"""

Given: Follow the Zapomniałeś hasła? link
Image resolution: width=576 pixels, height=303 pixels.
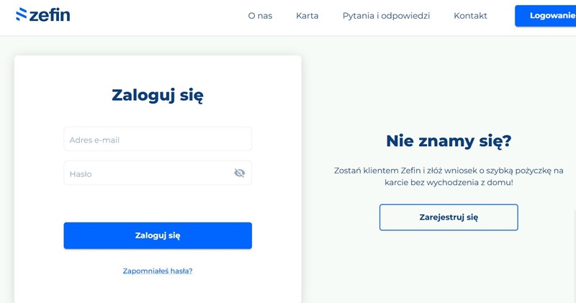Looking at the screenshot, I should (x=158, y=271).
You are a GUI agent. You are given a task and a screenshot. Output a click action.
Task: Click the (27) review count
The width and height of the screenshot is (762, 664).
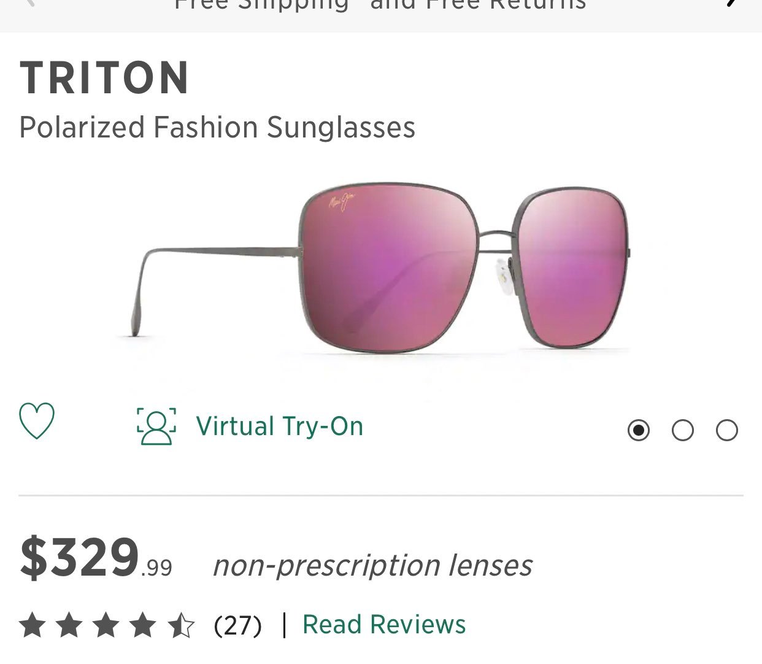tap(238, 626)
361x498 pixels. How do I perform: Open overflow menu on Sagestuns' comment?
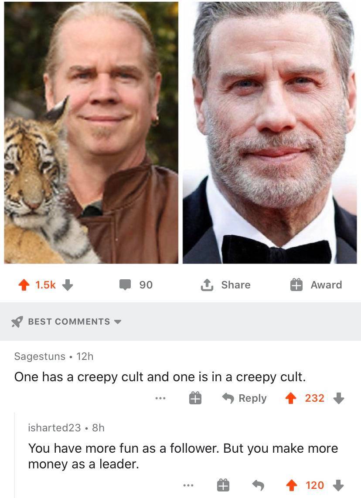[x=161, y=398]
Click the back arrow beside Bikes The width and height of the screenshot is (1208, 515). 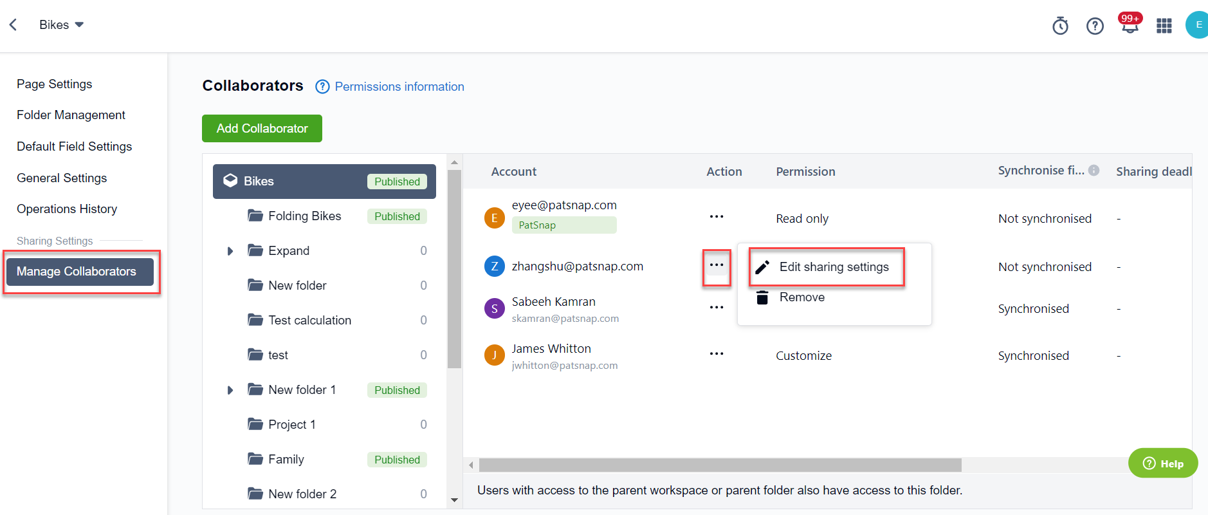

"""

# INSTRUCTIONS FOR THE TASK
Beginning at the line that holds "The width and height of the screenshot is (762, 664)." and ending with the last line of the entries, please set down each line exactly, leaving every picture out.

# EXERCISE RESPONSE
The width and height of the screenshot is (762, 664).
tap(238, 626)
361x498 pixels. How do I perform: Open overflow menu on Sagestuns' comment?
[x=161, y=398]
Click the back arrow beside Bikes The width and height of the screenshot is (1208, 515). 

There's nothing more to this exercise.